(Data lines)
────────
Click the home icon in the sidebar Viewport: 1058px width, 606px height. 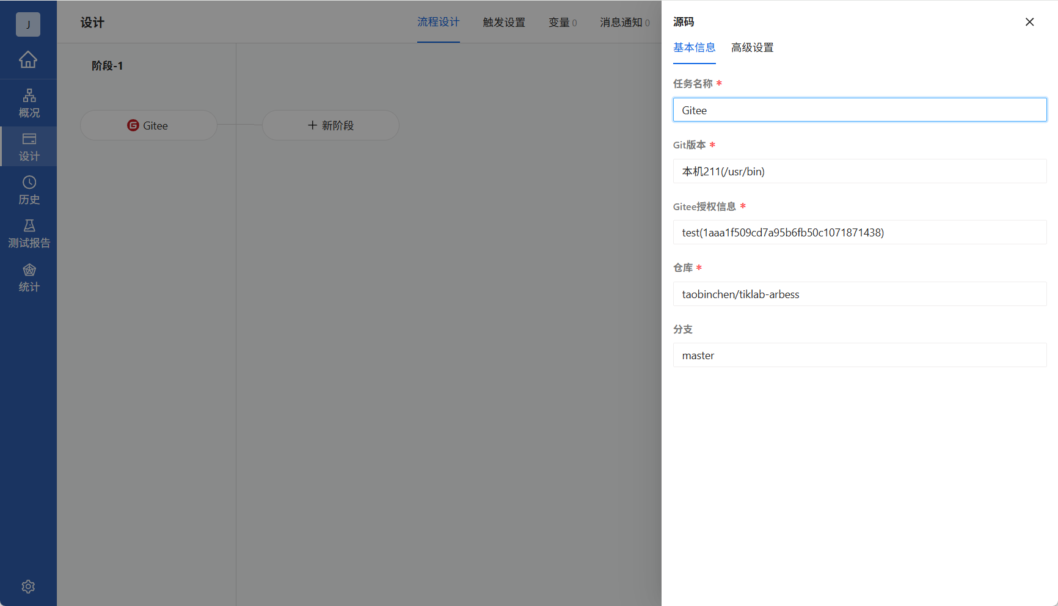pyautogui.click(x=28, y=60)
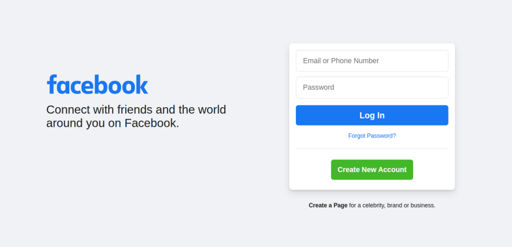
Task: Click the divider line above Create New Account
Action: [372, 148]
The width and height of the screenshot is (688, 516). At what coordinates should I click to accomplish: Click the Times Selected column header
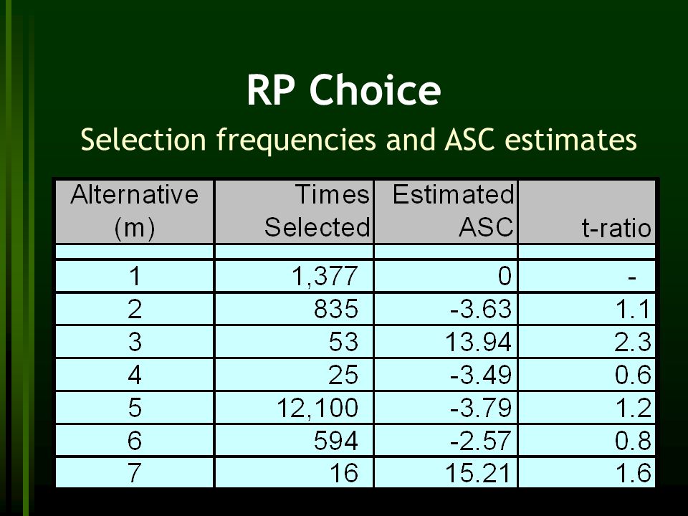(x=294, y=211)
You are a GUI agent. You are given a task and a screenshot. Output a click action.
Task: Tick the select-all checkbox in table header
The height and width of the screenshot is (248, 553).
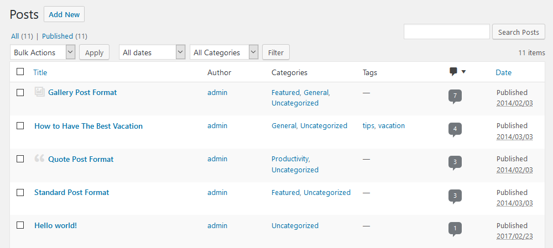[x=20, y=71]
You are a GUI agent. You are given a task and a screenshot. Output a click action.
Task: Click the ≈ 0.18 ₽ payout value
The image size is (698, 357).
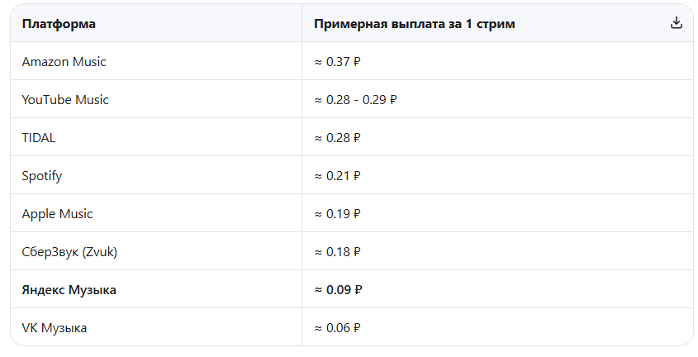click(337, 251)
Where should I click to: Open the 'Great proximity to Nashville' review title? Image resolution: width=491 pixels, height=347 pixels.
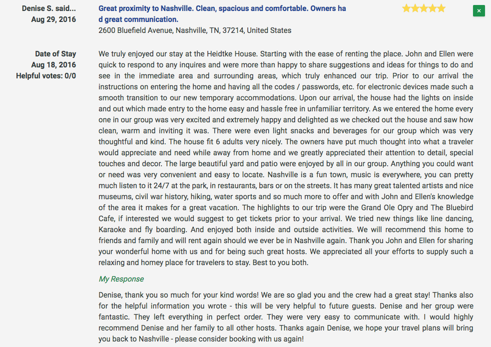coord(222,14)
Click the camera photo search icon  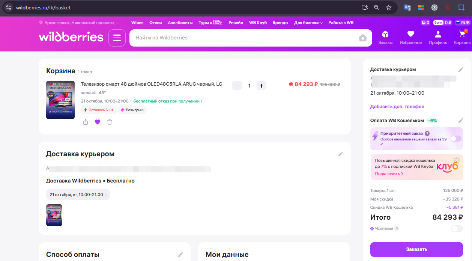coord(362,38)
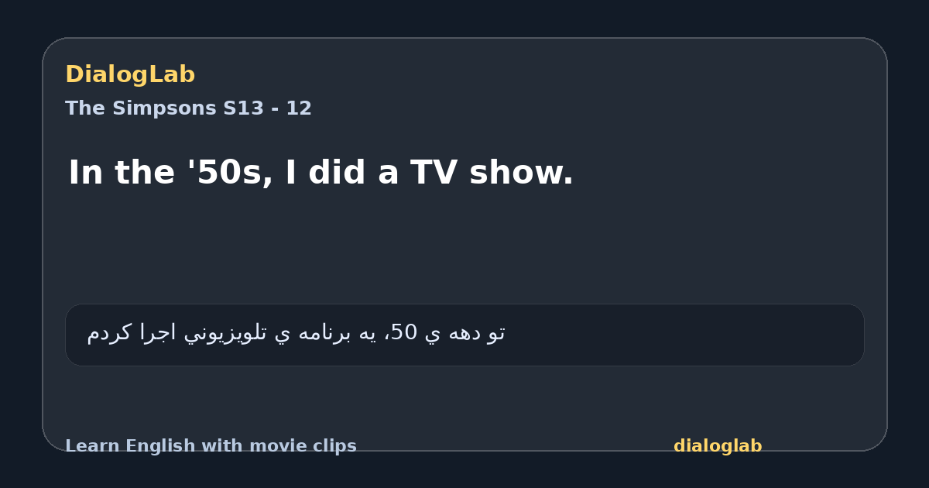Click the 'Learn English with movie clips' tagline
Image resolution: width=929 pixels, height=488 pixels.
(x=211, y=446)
────────
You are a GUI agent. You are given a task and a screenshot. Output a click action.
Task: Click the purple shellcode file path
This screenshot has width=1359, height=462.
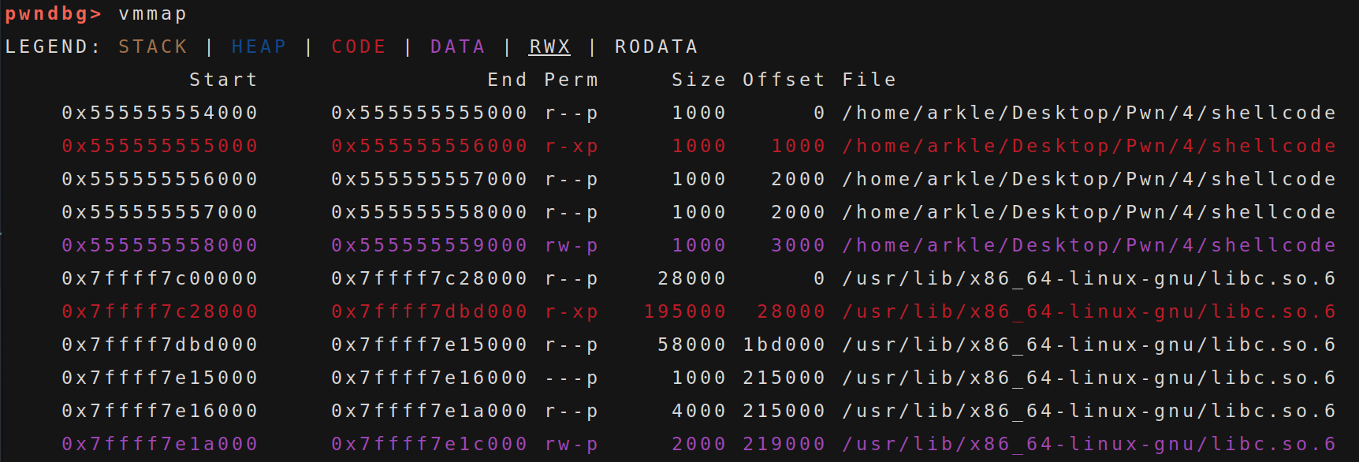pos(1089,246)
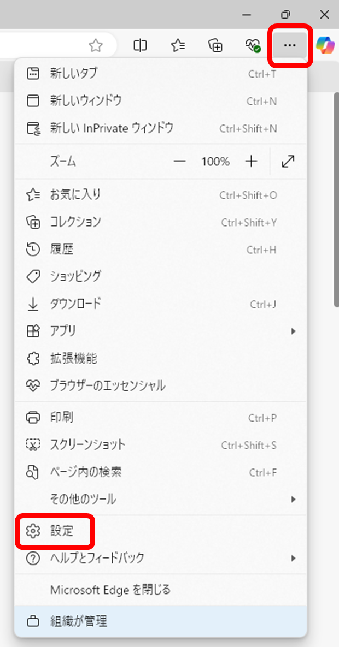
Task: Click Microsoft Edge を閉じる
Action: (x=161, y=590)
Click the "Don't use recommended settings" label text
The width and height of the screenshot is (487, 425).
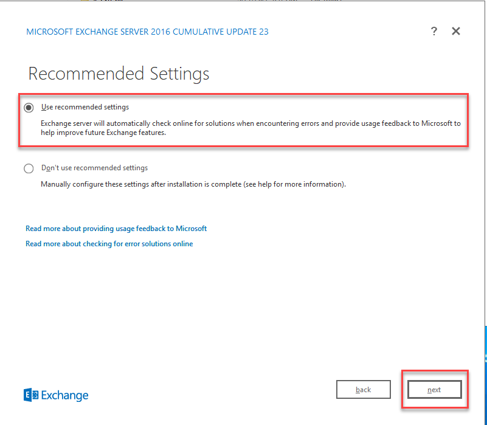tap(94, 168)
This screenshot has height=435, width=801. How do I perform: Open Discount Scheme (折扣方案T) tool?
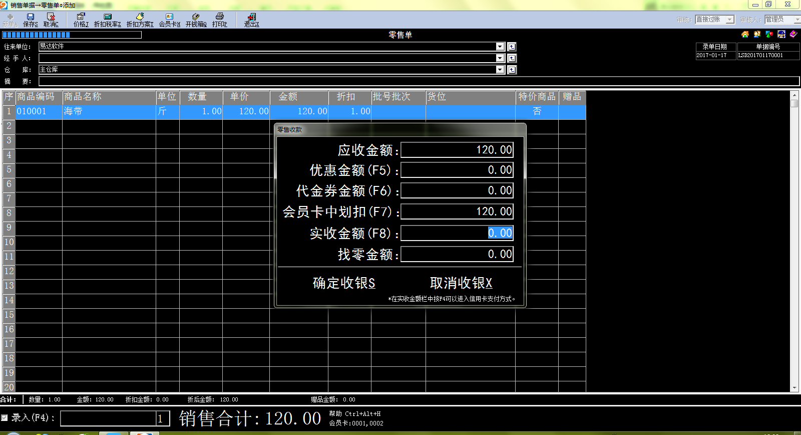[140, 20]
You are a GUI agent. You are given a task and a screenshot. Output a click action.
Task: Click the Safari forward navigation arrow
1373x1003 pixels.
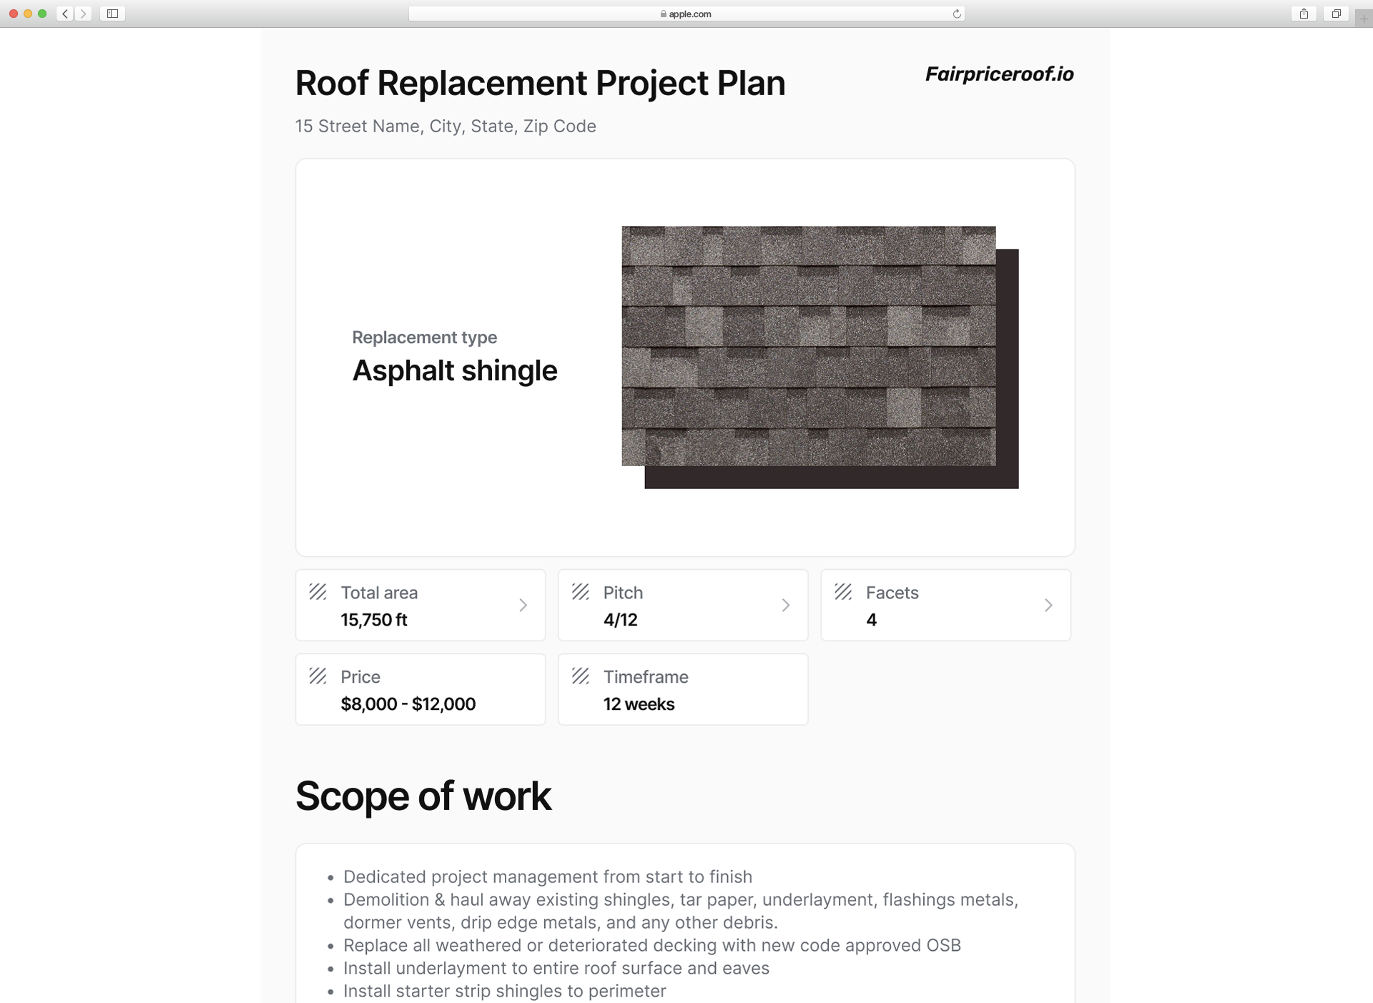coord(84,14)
────────
Short problem
Could you reproduce the items from the line containing "The width and height of the screenshot is (688, 516)." through the line containing "(x=294, y=211)", leaving out the pictures?

Answer to this problem
The width and height of the screenshot is (688, 516). At what coordinates should I click to accomplish: Click the Times Selected column header
(x=294, y=211)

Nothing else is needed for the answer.